Failure to Ensure Resident Dignity During Care and Discharge
Penalty
Summary
The facility failed to ensure the dignity of two residents as evidenced by staff actions and omissions. In the first instance, a cognitively intact resident with multiple medical diagnoses, including heart failure and diabetes, was reportedly treated roughly by the facility administrator, who took silverware from the resident's hand while eating and removed the resident from the dining area. The resident's personal belongings were packed without explanation, and the resident was transported away from the facility without being informed of the reason, causing confusion and distress. Staff reported that the resident's belongings were left on the ground outside, and the resident repeatedly asked why she was being removed, indicating a lack of communication and respect for her dignity. In the second instance, another resident who required assistance to prepare for dialysis activated the call light early in the morning but did not receive timely help.
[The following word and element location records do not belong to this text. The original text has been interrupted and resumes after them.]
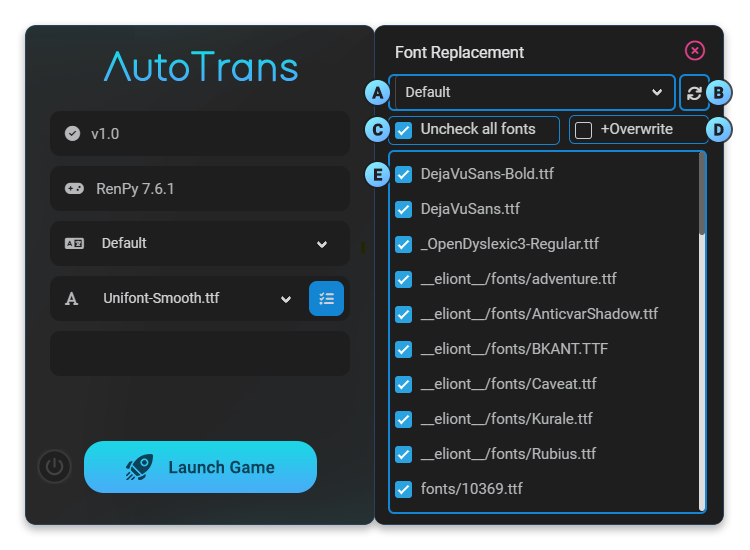
Task: Uncheck DejaVuSans-Bold.ttf in the font list
Action: 404,174
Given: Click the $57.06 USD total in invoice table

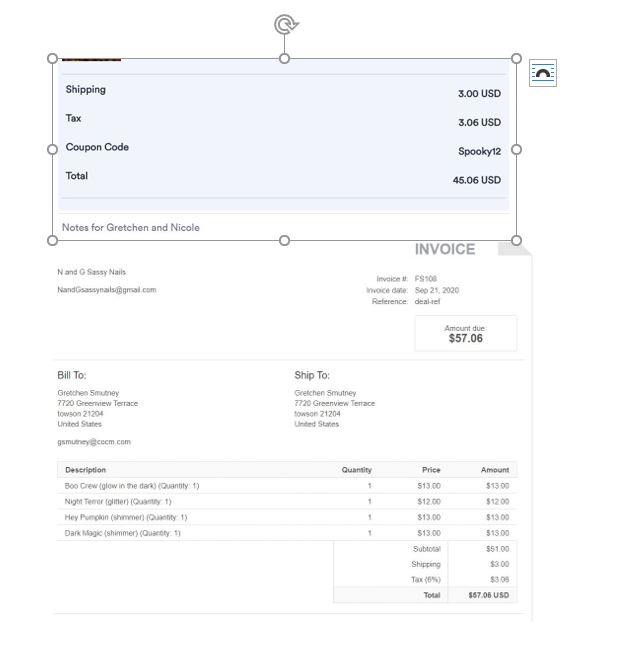Looking at the screenshot, I should tap(488, 595).
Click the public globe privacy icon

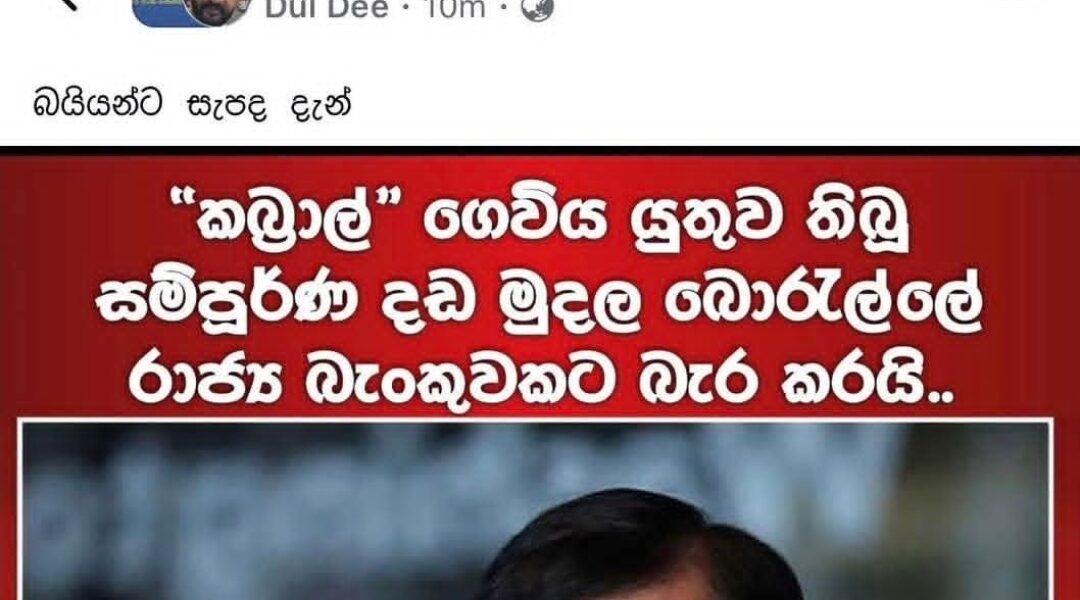(537, 10)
Two CNAs arrived shortly before the resident's scheduled transportation and hurriedly prepared him, resulting in a washcloth being left inside his incontinence brief. The resident became aware of an odor after dialysis, which was confirmed by both the dialysis nurse and the transportation driver, leading to feelings of humiliation. Upon return to the facility, staff discovered the washcloth during care, and the resident was visibly upset and requested to be left alone. These events demonstrate failures in providing dignified and attentive care to the residents involved.